◆ **Extracted text**:
**********

= Bradley Thompson =

American television writer and producer

Bradley Thompson is an American television writer and producer known for episodes of Star Trek: Deep Space Nine (1996–1999), The Twilight Zone (2002–2003), Battlestar Galactica (2004–2009), CSI: Crime Scene Investigation (2009-2011), Falling Skies (2011-2013), and The Strain (2014-2017) with writing partner David Weddle. They are currently writing for the series For All Mankind, which debuted on Apple TV+ on November 1, 2019. They also wrote for the short-lived series Ghost Stories (1997) and The Fearing Mind (2000).

==Biography==
Thompson graduated from the USC School of Cinema, as did writing partner David Weddle, whom he originally met in an acting class. Weddle and Thompson first pitched stories for Deep Space Nine at Paramount Pictures. In 1995, the two joined the writing staff for DS9s final four seasons, crafting 12 episodes. On the series, they worked with producer Ronald D. Moore, who hired them for Battlestar Galactica in 2004.

Together with Weddle, Thompson served as a story editor on the first season of Battlestar Galactica, and they became co-producers in the second season. Their responsibilities as producers increased during the third season, and they achieved supervising producer status for the fourth season. They wrote a total of 15 episodes for BSG.

In 2008, Thompson and Weddle joined the staff of CSI: Las Vegas mid-way through Season 9 as writers and supervising producers. In Season 10, they became co-executive producers, writing nine episodes in all over three seasons. An episode they wrote for the 11th season, "Fracked", won the Environmental Media Association's 21st Annual Environmental Media Award for Television Episodic Drama.

In 2011, they joined the writing staff for the second season of the Steven Spielberg alien-invasion drama Falling Skies on TNT. In 2012, they acted as co-executive producers for the TV movie Battlestar Galactica: Blood & Chrome and the pilot for the TV series Defiance, both on Syfy. In 2013 they began writing for the first season of an FX adaptation of The Strain, a horror novel by Guillermo del Toro and Chuck Hogan, which concluded with the fourth season in 2017. They were two of the series' eight executive producers.

**********

Could you resume the article on Bradley Thompson after its last sentence?

◆ **Provided material**:

**********

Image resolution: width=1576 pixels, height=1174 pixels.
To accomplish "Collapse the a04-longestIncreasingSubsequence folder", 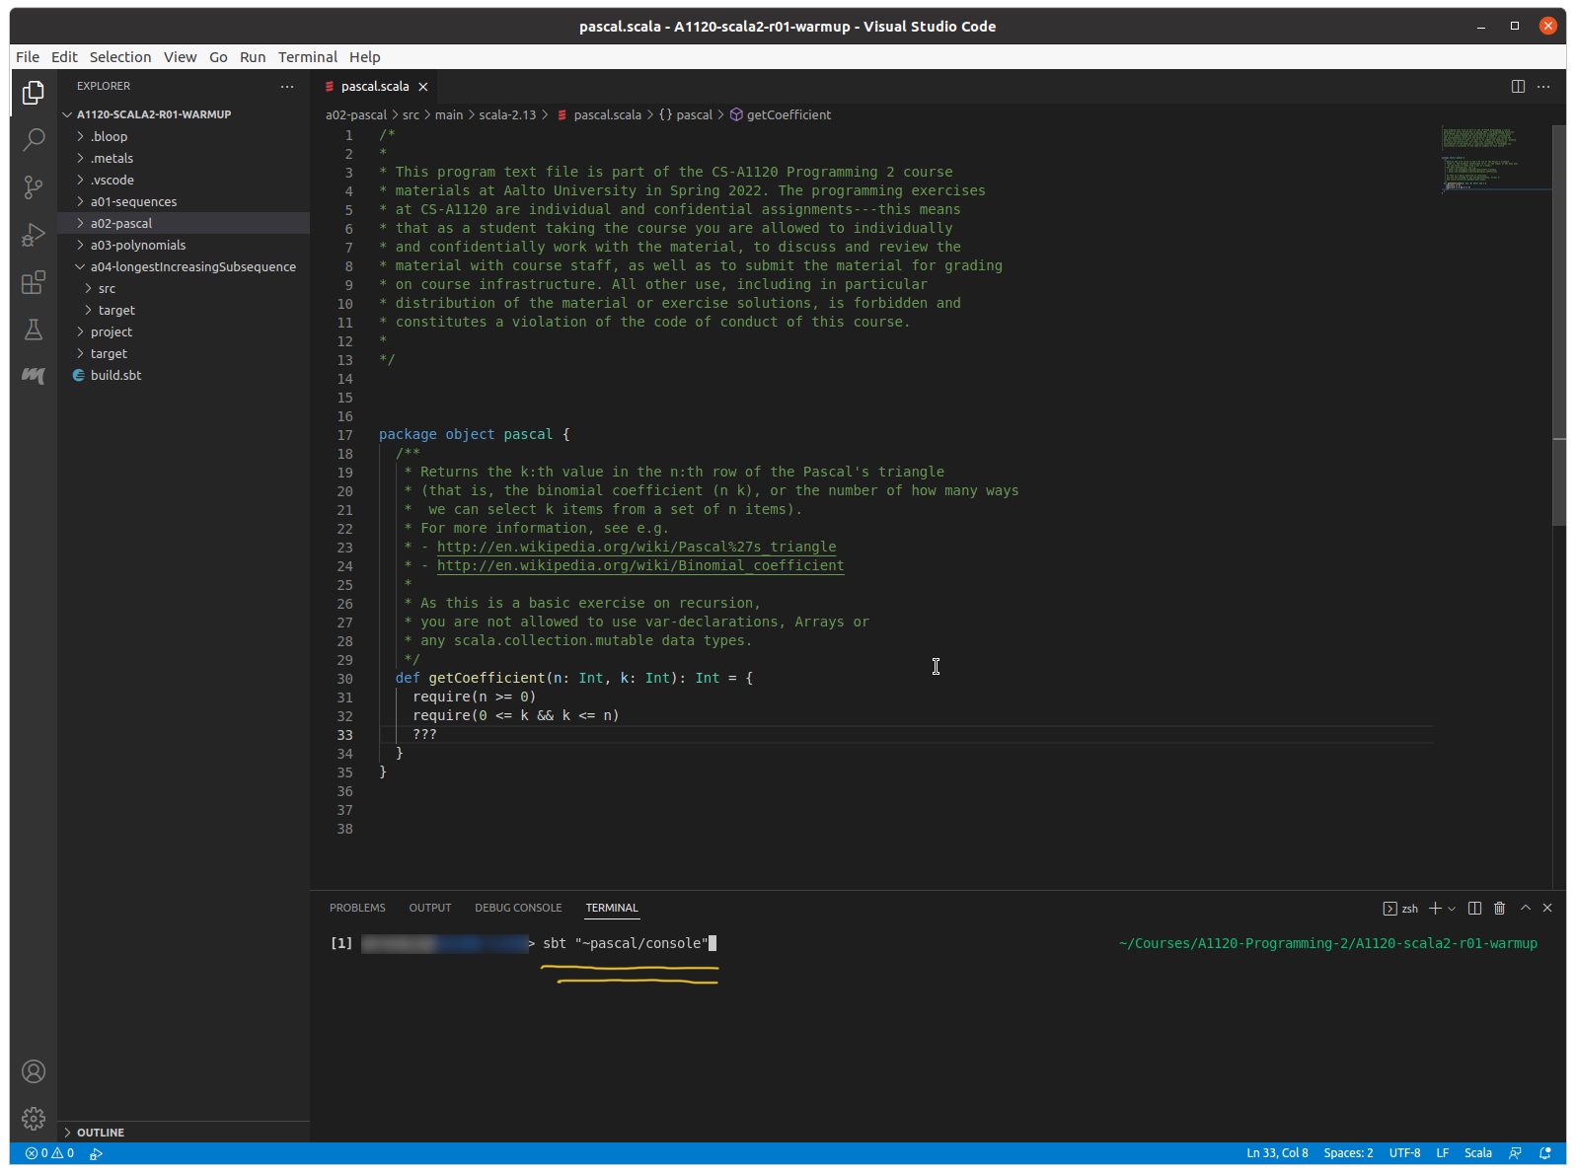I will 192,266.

**********

◆ **Answer to this task**:
In 2018, Thompson and Weddle re-teamed with Ron Moore, with whom they had worked on Battlestar Galactica, to write for the Apple TV+ series For All Mankind. They are two of the co-executive producers on the show.

==Credits==

===Star Trek: Deep Space Nine===
- "Rules of Engagement"
- "The Assignment"
- "Business as Usual"
- "Sons and Daughters"
- "One Little Ship"
- "Inquisition"
- "The Reckoning"
- "Time's Orphan"
- "Treachery, Faith, and the Great River"
- "Prodigal Daughter"
- "'Til Death Do Us Part"
- "Extreme Measures"

===Ghost Stories===
- "Back Ward"
- "Beware the Muse"

===The Fearing Mind===
- "Upgrades"
- "Call of the Wild"
- "Maximum Security" (originally unaired)
- "On the Road" (originally unaired)

===The Twilight Zone===
- "Harsh Mistress"
- "Fair Warning"
- "Homecoming"

===Battlestar Galactica===
- "Act of Contrition"
- "The Hand of God"
- "Scattered"
- "Valley of Darkness"
- "Flight of the Phoenix"
- "Scar"
- "Downloaded"
- "Exodus, Parts 1 and 2"
- "Rapture"
- "Maelstrom"
- "He That Believeth in Me"
- "Revelations"
- "Sometimes a Great Notion"
- "Someone to Watch Over Me"

===CSI: Crime Scene Investigation===
- "The Grave Shift"
- "Kill Me If You Can"
- "A Space Oddity"
- "Family Affair"
- "The Lost Girls"
- "Irradiator"
- "Shock Waves"
- "Fracked"
- "Targets of Obsession"

===Falling Skies===
- "Shall We Gather at the River"
- "Molon Labe"
- "A More Perfect Union"
- "Collateral Damage"
- "Be Silent and Come Out"
- "Journey to Xilbalba"
- "Saturday Night Massacre"

===The Strain===
- "The Box"
- "For Services Rendered"
- "Last Rites"
- "By Any Means"
- "Intruders"
- "Fallen Light"
- "Bad White"
- "The Battle of Central Park"
- "Do or Die"

===For All Mankind===
- "Into the Abyss"
- "Bent Bird"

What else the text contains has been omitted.